(Dataset entries)
--- START ---

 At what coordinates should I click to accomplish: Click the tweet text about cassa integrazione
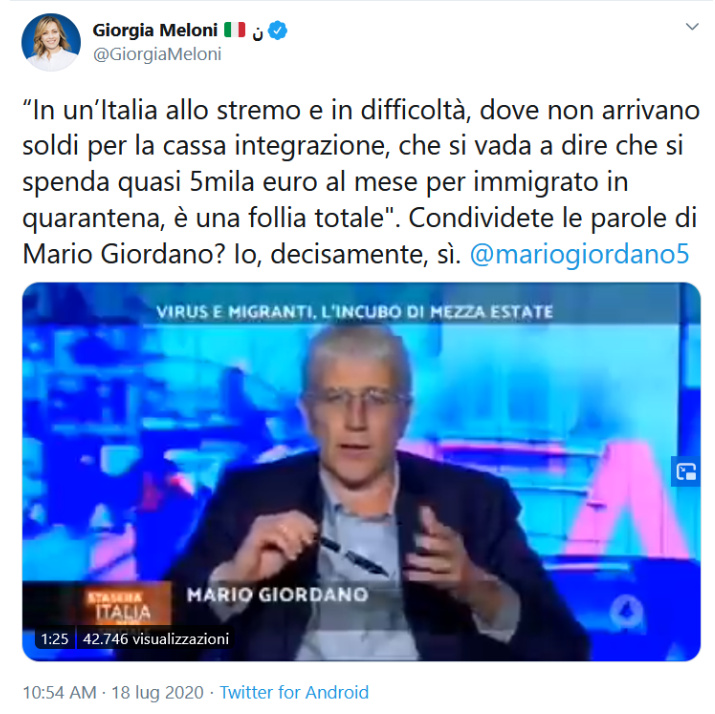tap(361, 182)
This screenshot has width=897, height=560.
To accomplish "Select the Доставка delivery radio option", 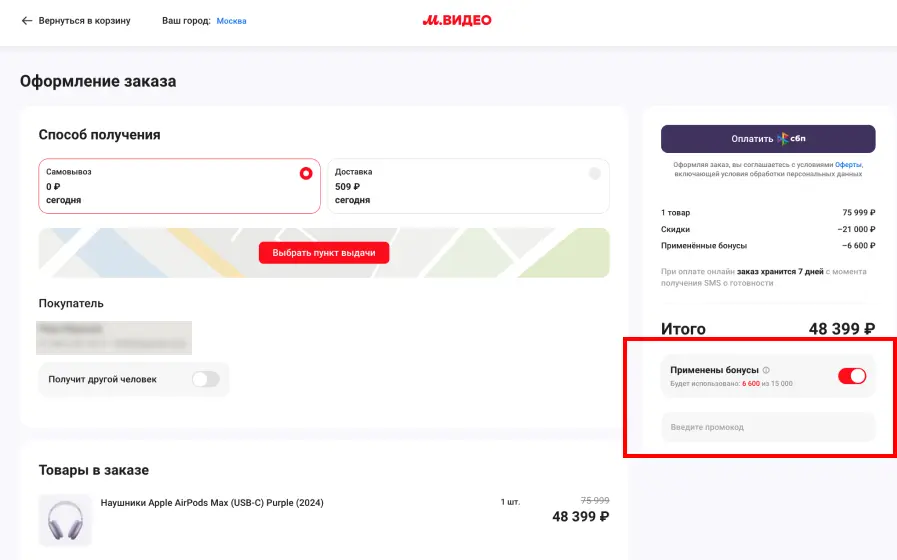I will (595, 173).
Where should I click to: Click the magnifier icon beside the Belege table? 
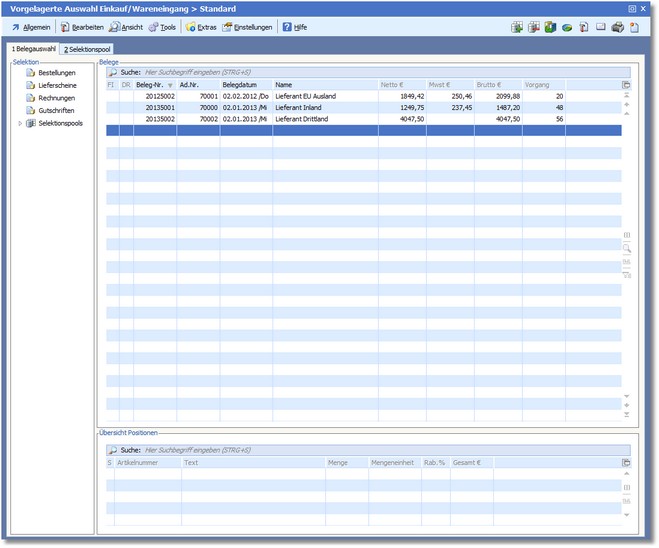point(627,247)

--- END ---

Drop the pictures, then transcribe the lines from the one containing "Where should I" to the end of the data above, exactly and nothing more.

Where should I click to: Click the magnifier icon beside the Belege table? 
point(627,247)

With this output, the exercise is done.